[Tasks for this exercise]:
a - In the article about the Alzheimer's drug and torpor, which animals was donepezil hydrochloride tested on?
b - Pick up the article about the Alzheimer's drug and torpor after its final sentence and keep writing it.

[Document passage]:
Alzheimer's drug could put patients into a hibernation-like state: ScienceAlert

A drug commonly used to treat Alzheimer's symptoms has the potential to put the body into a “pause” state during emergencies when every second counts.

A team led by researchers from the Wyss Institute for Biologically Inspired Engineering, part of Harvard University, tested the drug donepezil hydrochloride (DNP) on tadpoles, putting them into a dormant state known as torpor.

In nature, many animals enter torpor for days or weeks at a time, during which their body temperature and metabolism drop dramatically to conserve energy. Similar to seasonal hibernation, the short periods of rest in torpor typically occur during times of low food availability.

The ability to induce a torpor-like state in humans has advantages in the medical field, as it gives doctors more time to save their patients. The team behind this research believes that DNP – which is already FDA-approved for use in humans – could help prevent permanent organ damage that sometimes occurs while a person is being transported to the hospital.

“Cooling a patient's body to slow down their metabolic processes has long been used in medicine to reduce injuries and long-term problems in serious illnesses. However, this is currently only possible in well-equipped hospitals,” says immunologist Michael Super of Harvard University..

“Achieving a similar state of 'biostasis' with an easily administered drug such as DNP could potentially save millions of lives each year.”

[Dataset records]:
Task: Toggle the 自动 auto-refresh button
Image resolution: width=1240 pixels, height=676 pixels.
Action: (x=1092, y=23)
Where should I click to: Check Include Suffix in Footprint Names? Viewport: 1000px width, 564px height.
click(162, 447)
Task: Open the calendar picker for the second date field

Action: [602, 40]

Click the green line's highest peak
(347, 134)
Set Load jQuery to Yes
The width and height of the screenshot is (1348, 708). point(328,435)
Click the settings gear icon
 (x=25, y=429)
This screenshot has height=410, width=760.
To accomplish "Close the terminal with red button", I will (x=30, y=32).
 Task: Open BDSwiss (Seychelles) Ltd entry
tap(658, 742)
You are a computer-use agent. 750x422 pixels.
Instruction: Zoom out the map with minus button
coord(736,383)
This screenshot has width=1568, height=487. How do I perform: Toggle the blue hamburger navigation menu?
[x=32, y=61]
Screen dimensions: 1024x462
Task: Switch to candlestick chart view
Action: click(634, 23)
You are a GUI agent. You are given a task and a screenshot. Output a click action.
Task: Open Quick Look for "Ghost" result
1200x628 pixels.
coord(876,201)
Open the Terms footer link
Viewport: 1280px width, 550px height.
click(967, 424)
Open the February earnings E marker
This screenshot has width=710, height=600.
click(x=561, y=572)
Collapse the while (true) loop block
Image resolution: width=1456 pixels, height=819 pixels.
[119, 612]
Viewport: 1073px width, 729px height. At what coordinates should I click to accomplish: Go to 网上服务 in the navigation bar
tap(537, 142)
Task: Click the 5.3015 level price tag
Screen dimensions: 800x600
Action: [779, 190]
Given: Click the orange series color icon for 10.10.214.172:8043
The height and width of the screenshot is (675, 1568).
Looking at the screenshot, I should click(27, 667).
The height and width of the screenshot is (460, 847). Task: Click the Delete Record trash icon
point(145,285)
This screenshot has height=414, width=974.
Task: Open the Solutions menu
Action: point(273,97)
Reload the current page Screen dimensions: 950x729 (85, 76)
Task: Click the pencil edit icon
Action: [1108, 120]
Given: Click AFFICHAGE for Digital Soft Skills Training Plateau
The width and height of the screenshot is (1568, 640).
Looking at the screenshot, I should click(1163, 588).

[Outputs by task]:
a - Tadpoles.

b -
It is important that an organism that enters torpor can emerge safely from that state. In an earlier study, the researchers found that another drug, SNC80, also induced torpor in African clawed frog tadpoles (Xenopus laevis).

Because these animals do not naturally hibernate or enter a state of torpor, scientists knew the drug was successful when the swimming speed of all the tadpoles decreased, suggesting that their metabolism was suppressed by the drug. Unfortunately, due to its tendency to cause seizures, the compound is not a viable option for use in humans.

To find a safer candidate, the research team used a machine learning-based computer algorithm called Network Models for Causally Aware Discovery (NeMoCAD) to filter out 378 compounds that were likely to elicit similar responses to SNC80 in the frogs.

Of all the possibilities, DNP showed the greatest structural similarity. In some ways, this is not a great surprise – overdoses have been reported to be associated with slowed heart rate and lethargy in Alzheimer's patients.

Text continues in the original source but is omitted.